■ **Action item**:
For the records below, please print exactly and only the lines from the one with "Given: Click the 'SMTP server URL' label text" down to the one with "422x195 pixels.", both ends included, omitting the pictures.

■ **Data for this exercise**:
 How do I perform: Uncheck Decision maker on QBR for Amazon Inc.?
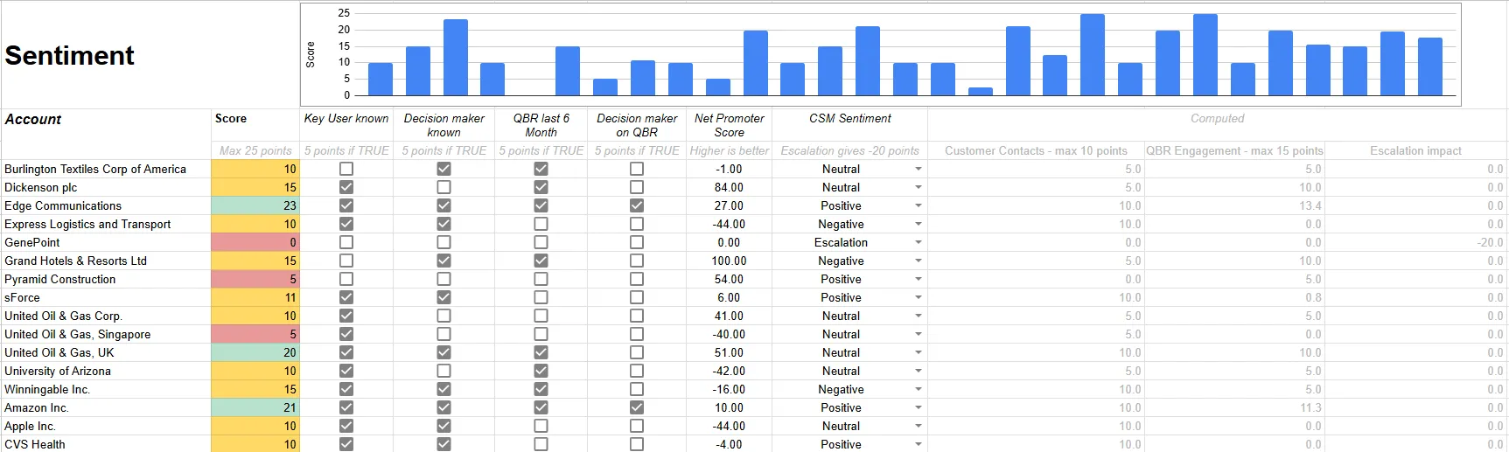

---

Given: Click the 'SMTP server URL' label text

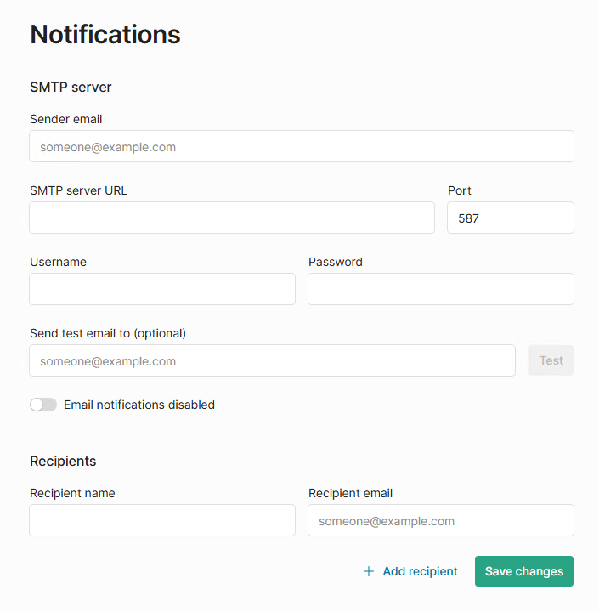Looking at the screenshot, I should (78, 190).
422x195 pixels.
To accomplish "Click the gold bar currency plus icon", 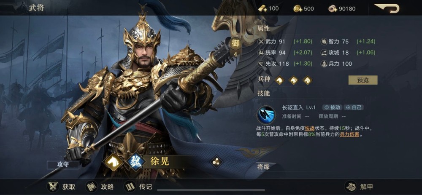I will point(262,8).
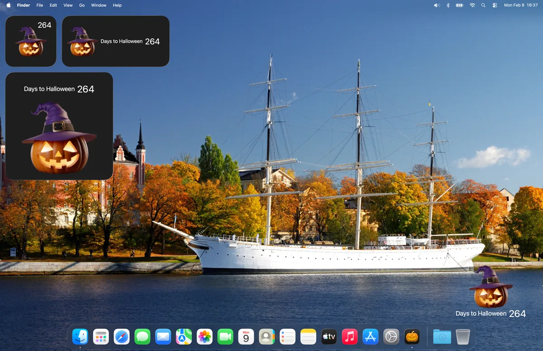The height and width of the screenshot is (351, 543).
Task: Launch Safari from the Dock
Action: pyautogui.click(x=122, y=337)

■ **Response to the exercise**:
Given: Click the 'SMTP server URL' label text

Looking at the screenshot, I should (78, 190).
422x195 pixels.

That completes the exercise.